CentOS - Aug 2020 - Fixing grub/shim issue Centos 7

On 07/08/2020 10:01, Johnny Hughes wrote:
> On 8/7/20 3:46 AM, Nicolas Kovacs wrote:
>> Le 07/08/2020 ? 09:40, Alessandro Baggi a ?crit?:
>>> Probably many users have not updated their machines between the bug
release and
>>> the resolution (thanks to your fast apply in the weekend, thank
you) and many
>>> update their centos machines on a 2 months base (if not worst). I
think also
>>> that many users of CentOS user base have not proclamed their
>>> disappointement/the issue on this list or in other channels. For
example I
>>> simply updated in the wrong time.
>>
>> I'm using yum-cron to keep all my server updated on a daily basis.
>>
>> And my question "How could this have passed Q & A" was
obviously directed at
>> Red Hat... and *not* at Johnny Hughes and the CentOS team who do their
best to
>> deliver the best possible downstream system. I raise my morning coffee
mug to
>> your health, guys.
>>
>> Cheers,
>>
>> Niki
>>
> I can assure you .. a BUNCH of testing was done.  Because of the scope
> of this udpate, the CentOS team was looped in during the embargo stage
> (we normally are not .. Red Hat Engineering got permission to make this
> happen for this issue). Normally we see things that are open source only
> .. not embargoed content.  Once the embargo gets lifted, the items
> become open source.  Kudos to the RH team for making this happen.
> 
> The CentOS team worked with the RHEL team on this update for several
> days (more than a week, for sure, maybe 2 weeks)
> 
> I gained MUCH respect for all those guys .. especially  Peter Jones.  He
> is Mr.Secure Boot.
> 
> I personally tested both the c8 and c7 solutions on several machines
> (All i have access to actually, including several personal machines that
> have secureboot).  I saw some of the testing that happened on the RHEL
> side.  It was extensive.
> 
I'll just add to Johnny's already comprehensive reply. As a member of 
the CentOS QA team, I personally tested the update on 3 physical 
machines and all worked fine. Moreover, the QA team was not able to 
replicate the issue on a single physical machine available to them - the 
first indication of a problem came from public reports. We give up a 
huge amount of our personal time and resources to ensure CentOS (and 
RHEL) are the very best products they can be. I'm unsure what more could 
have been done.
> Microsoft, Debian, Ubuntu and others also had issues with this .. so if
> you are losing trust, you are losing it with all OS vendors WRT this issue.
> 
> All I can say is .. this issue was the hardest thing I have been
> involved with since starting with the CentOS Project 17 years ago.
> 
> Obviously, everyone involved in this build would have prevented this
> from happening if they could have.  Secureboot is complicated.
> 
>

On 8/7/20 5:30 AM, Phil Perry wrote:
> On 07/08/2020 10:01, Johnny Hughes wrote:
>> On 8/7/20 3:46 AM, Nicolas Kovacs wrote:
>>> Le 07/08/2020 ? 09:40, Alessandro Baggi a ?crit?:
>>>> Probably many users have not updated their machines between the
bug
>>>> release and
>>>> the resolution (thanks to your fast apply in the weekend, thank
you)

[TASK DESCRIPTION]
Pick up the CentOS mailing-list thread on the grub/shim update at the point where it stops, and continue it.

[SOURCE INFORMATION]
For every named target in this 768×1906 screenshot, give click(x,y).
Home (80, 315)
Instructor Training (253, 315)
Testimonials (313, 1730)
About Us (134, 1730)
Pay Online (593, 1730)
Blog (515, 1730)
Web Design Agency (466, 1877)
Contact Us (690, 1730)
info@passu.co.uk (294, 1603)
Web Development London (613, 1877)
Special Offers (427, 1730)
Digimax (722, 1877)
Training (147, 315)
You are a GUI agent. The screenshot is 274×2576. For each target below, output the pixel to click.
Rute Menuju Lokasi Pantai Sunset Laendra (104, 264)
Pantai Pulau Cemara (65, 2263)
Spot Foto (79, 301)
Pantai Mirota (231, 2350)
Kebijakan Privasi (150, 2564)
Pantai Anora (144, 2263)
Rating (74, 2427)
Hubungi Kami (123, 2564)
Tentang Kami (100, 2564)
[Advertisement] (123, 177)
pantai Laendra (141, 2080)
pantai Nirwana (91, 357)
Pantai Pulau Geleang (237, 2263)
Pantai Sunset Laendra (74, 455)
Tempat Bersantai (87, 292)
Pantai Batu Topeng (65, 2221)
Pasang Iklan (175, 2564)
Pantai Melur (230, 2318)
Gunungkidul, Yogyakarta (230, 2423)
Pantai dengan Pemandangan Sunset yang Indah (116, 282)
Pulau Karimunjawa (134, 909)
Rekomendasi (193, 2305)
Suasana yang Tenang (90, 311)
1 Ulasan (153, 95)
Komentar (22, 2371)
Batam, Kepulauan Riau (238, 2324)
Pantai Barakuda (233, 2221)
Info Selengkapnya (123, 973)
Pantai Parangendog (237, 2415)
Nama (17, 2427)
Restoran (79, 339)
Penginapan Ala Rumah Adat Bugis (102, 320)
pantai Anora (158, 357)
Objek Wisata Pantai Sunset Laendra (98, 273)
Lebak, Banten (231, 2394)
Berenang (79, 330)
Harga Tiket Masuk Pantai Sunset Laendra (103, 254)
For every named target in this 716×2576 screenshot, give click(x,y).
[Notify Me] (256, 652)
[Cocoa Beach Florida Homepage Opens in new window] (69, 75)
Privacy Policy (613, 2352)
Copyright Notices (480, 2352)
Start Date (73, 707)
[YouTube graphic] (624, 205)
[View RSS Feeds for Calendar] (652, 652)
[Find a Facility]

[EXERCISE RESPONSE]
>>>> and many
>>>> update their centos machines on a 2 months base (if not worst).
I
>>>> think also
>>>> that many users of CentOS user base have not proclamed their
>>>> disappointement/the issue on this list or in other channels.
For
>>>> example I
>>>> simply updated in the wrong time.
>>>
>>> I'm using yum-cron to keep all my server updated on a daily
basis.
>>>
>>> And my question "How could this have passed Q & A"
was obviously
>>> directed at
>>> Red Hat... and *not* at Johnny Hughes and the CentOS team who do
>>> their best to
>>> deliver the best possible downstream system. I raise my morning
>>> coffee mug to
>>> your health, guys.
>>>
>>> Cheers,
>>>
>>> Niki
>>>
>> I can assure you .. a BUNCH of testing was done.? Because of the scope
>> of this udpate, the CentOS team was looped in during the embargo stage
>> (we normally are not .. Red Hat Engineering got permission to make this
>> happen for this issue). Normally we see things that are open source
only
>> .. not embargoed content.? Once the embargo gets lifted, the items
>> become open source.? Kudos to the RH team for making this happen.
>>
>> The CentOS team worked with the RHEL team on this update for several
>> days (more than a week, for sure, maybe 2 weeks)
>>
>> I gained MUCH respect for all those guys .. especially? Peter Jones.?
He
>> is Mr.Secure Boot.
>>
>> I personally tested both the c8 and c7 solutions on several machines
>> (All i have access to actually, including several personal machines
that
>> have secureboot).? I saw some of the testing that happened on the RHEL
>> side.? It was extensive.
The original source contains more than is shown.